Only the lines from the top of the material through the line containing "The image size is (1456, 822)." should be restated, each one exactly.

——————————

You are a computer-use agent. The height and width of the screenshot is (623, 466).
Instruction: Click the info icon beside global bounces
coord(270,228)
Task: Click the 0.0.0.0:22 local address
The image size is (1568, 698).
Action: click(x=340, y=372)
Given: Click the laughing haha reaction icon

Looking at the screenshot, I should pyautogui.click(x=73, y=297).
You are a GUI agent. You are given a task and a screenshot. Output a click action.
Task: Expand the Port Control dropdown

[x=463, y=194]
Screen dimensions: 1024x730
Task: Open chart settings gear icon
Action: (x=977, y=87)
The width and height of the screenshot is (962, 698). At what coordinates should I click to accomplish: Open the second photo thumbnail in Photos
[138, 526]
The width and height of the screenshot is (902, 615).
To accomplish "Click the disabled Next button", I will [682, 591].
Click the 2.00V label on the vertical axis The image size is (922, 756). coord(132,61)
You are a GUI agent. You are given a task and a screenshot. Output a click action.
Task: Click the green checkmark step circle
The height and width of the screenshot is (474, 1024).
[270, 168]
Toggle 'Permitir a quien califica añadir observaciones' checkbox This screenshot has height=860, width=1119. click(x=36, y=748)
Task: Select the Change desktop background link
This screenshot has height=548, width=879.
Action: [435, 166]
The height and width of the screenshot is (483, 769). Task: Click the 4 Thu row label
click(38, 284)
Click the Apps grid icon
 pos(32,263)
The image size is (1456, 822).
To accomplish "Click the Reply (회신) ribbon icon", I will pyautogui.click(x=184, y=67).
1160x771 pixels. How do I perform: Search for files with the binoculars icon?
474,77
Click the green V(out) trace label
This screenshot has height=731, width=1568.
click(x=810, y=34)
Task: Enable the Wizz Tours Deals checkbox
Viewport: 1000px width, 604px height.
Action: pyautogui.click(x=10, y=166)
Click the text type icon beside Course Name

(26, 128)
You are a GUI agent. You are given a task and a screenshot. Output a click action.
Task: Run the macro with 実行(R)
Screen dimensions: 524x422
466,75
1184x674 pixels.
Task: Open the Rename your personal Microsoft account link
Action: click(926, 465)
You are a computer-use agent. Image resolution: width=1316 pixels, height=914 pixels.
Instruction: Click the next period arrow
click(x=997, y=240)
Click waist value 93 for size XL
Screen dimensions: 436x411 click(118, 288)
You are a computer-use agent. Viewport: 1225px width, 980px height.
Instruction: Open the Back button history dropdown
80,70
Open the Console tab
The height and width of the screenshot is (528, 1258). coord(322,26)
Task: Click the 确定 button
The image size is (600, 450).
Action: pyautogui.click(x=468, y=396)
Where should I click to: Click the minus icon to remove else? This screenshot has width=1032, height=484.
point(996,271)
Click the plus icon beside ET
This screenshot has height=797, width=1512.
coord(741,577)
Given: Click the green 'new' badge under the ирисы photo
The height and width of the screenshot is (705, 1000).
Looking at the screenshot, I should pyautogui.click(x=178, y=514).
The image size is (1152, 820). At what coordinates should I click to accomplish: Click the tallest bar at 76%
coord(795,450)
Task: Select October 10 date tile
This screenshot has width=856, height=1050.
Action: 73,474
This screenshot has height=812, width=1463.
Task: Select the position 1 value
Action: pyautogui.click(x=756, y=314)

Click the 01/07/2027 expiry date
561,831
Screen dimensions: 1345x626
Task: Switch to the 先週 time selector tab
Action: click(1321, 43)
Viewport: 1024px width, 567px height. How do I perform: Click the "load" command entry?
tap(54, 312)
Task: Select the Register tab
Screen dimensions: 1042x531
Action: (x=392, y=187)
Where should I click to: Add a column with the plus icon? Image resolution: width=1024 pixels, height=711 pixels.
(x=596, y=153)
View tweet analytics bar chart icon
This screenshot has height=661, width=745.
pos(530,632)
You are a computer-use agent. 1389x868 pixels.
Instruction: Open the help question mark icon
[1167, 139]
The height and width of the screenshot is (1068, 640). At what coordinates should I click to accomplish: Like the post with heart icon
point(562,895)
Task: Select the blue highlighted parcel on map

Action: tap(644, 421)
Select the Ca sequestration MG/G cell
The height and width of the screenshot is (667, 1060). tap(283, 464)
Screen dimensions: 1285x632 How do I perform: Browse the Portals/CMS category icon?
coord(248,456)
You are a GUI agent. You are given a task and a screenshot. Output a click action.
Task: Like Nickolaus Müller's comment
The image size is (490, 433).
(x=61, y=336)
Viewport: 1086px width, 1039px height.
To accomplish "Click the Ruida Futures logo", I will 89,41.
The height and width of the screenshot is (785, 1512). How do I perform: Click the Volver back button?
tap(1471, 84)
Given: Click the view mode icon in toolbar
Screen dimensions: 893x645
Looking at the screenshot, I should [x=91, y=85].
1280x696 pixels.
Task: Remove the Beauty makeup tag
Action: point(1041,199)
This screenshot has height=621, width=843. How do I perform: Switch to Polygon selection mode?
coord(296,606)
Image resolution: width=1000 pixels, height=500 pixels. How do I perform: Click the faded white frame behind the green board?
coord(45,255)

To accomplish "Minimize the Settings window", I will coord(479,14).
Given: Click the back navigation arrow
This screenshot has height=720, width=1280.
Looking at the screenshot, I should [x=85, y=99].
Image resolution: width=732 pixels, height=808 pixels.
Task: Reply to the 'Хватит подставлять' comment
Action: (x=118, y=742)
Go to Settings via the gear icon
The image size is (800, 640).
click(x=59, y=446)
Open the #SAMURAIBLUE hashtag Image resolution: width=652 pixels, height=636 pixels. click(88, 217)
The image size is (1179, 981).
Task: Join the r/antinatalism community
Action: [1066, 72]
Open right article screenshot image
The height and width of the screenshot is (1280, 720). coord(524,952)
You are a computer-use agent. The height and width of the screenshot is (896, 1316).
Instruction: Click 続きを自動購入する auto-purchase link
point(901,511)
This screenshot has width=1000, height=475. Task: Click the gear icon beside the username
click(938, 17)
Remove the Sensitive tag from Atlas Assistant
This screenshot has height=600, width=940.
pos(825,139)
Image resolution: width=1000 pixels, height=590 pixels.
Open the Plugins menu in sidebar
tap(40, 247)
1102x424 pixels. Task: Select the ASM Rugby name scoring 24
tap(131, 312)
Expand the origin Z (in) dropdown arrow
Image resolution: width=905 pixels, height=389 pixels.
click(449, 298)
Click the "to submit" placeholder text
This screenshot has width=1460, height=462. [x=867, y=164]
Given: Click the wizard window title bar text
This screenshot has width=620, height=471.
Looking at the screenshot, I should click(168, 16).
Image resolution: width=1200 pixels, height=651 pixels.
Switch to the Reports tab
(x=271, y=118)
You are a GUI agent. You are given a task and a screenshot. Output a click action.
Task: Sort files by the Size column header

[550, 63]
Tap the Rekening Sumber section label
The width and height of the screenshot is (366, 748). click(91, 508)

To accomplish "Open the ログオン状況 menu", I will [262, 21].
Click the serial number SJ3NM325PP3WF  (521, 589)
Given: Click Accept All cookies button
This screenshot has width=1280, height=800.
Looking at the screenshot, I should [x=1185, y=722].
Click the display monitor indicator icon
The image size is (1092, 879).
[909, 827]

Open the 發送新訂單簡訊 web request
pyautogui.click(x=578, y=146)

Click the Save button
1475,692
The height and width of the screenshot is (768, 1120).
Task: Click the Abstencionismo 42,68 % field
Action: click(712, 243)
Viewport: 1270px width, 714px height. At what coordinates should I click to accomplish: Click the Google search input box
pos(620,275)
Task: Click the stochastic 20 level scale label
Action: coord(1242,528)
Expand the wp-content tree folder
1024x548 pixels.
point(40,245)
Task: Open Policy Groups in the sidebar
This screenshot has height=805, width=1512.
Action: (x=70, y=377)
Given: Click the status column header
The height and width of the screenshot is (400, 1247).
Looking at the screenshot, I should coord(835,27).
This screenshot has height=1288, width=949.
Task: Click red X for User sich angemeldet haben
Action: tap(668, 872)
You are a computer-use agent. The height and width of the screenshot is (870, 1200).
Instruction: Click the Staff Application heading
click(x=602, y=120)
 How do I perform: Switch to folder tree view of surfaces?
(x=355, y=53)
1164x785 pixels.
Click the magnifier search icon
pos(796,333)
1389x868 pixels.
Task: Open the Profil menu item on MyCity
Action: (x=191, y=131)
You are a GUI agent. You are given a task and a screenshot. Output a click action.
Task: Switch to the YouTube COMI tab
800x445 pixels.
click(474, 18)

——————————

Reply →
You are a computer-use agent. The height and width of the screenshot is (623, 466).
Instruction: Click the info icon beside global bounces
coord(270,228)
Task: Click the 0.0.0.0:22 local address
The image size is (1568, 698).
Action: click(x=340, y=372)
Given: Click the laughing haha reaction icon

Looking at the screenshot, I should pyautogui.click(x=73, y=297).
You are a GUI agent. You are given a task and a screenshot. Output a click action.
Task: Expand the Port Control dropdown

[x=463, y=194]
Screen dimensions: 1024x730
Task: Open chart settings gear icon
Action: (x=977, y=87)
The width and height of the screenshot is (962, 698). At what coordinates should I click to accomplish: Open the second photo thumbnail in Photos
[138, 526]
The width and height of the screenshot is (902, 615).
To accomplish "Click the disabled Next button", I will [682, 591].
Click the 2.00V label on the vertical axis The image size is (922, 756). coord(132,61)
You are a GUI agent. You are given a task and a screenshot. Output a click action.
Task: Click the green checkmark step circle
The height and width of the screenshot is (474, 1024).
[270, 168]
Toggle 'Permitir a quien califica añadir observaciones' checkbox This screenshot has height=860, width=1119. click(x=36, y=748)
Task: Select the Change desktop background link
This screenshot has height=548, width=879.
Action: [435, 166]
The height and width of the screenshot is (483, 769). Task: Click the 4 Thu row label
click(38, 284)
Click the Apps grid icon
 pos(32,263)
The image size is (1456, 822).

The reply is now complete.